Querido Carlos: ayer vi a tu madre en la cola del supermercado. Era su viva imagen: ojos oscuros, cabello castaño, rasgos afilados y una figura que conformaba el estereotipo perfecto de dama de alta cuna. Una pena que nunca haya sido así, ¿verdad? Como padre siempre dice: “aunque la mona se vista de seda, mona se queda. Claro que a ti no te hace falta ninguna seda para estar monísima”. Ese viejo cabrón, como tiene que estar disfrutando ahora que tiene sedas que quitar. Todo por nuestra culpa. Bueno, gracias a nosotros.

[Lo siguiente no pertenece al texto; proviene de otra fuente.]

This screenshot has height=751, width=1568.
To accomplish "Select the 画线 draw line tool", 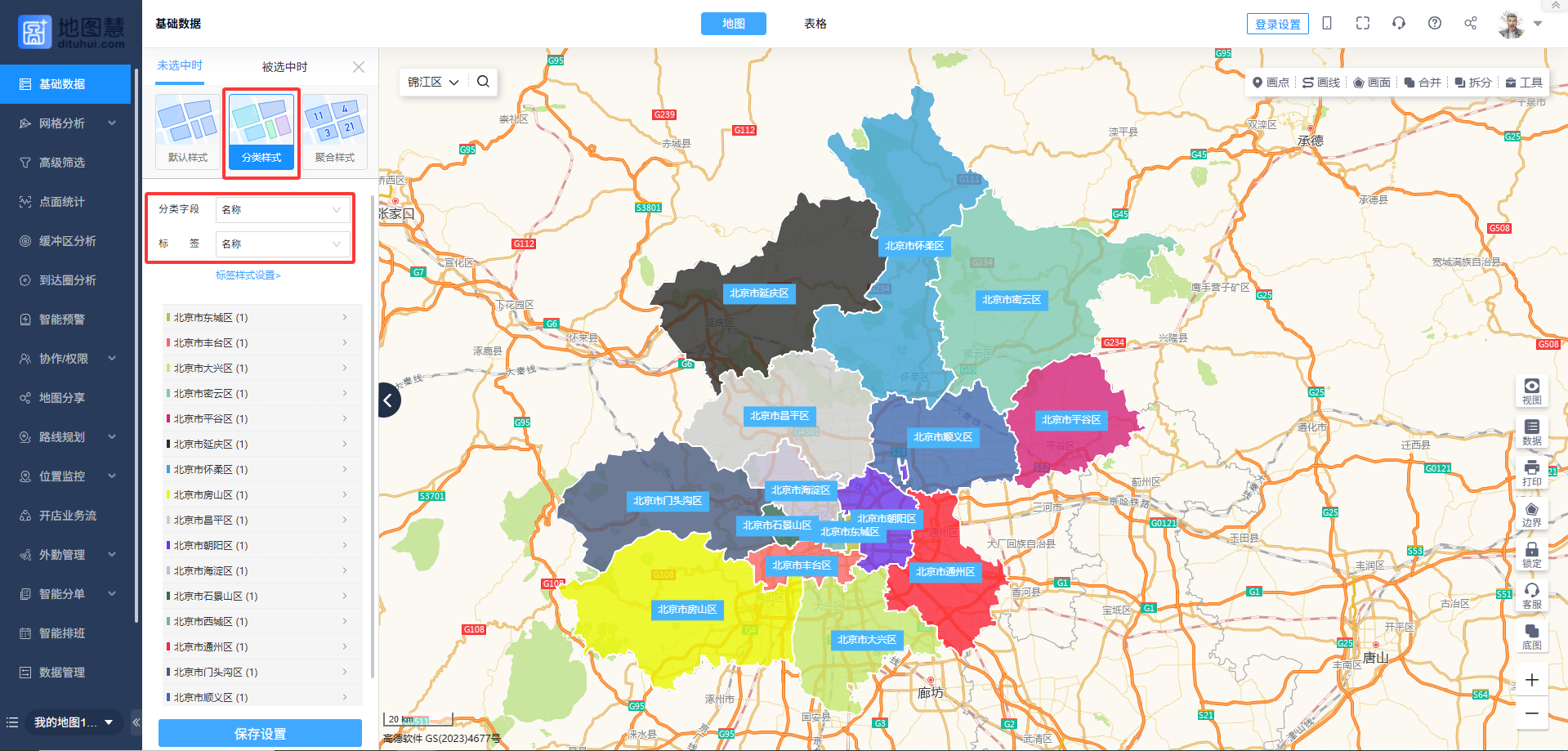I will pos(1321,83).
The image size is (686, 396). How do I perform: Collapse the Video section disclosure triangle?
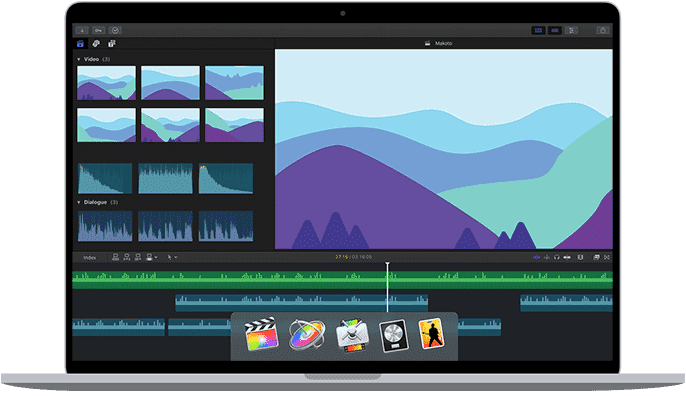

No te preocupes. Entiendo tu decisión. Entiendo por qué lo hiciste. Aquel no era un lugar para niños. Lo hiciste por él, ¿cierto? No se merecía crecer en aquel tugurio repugnante. Nosotros lo sabemos bien. Seguro que ya lo ha superado. Probablemente ahora esté sacando a pasear a ese cachorrito que pedía todos los años, o más bien a esa “rata gigante escupemierda”, según madre. No te culpes. Que los del seguro sean tan incompetentes no es asunto nuestro, todo salió fetén. El dinero puede no dar la felicidad, pero sí arreglar más de una vida, incluso al precio de otra, sobre todo si es la nuestra. Fue un buen negocio.
¿Qué tal por aquí? Bien, supongo. Solías decir que no te importaría trabajar en el extranjero. Aquí todos cumpliendo sueños, mirando más allá, aspirando a más… Más allá de nuestros límites. Es jodido, lo sé. La soledad. La incomunicación. La crisis de identidad. La desesperación. Ah, algunas cosas nunca cambian. Pero sé que eres mejor que eso. Tenemos que serlo. Todos existimos por un motivo. No pierdas de vista lo que importa. Hazlo por ellos. Recuerda quién eres. Porque sin ti, yo nunca habré sido nada, ya que el camino recorrido, si bien no tiene vuelta atrás, conecta con el que va adelante.
Sinceramente, alguien a quien recordar.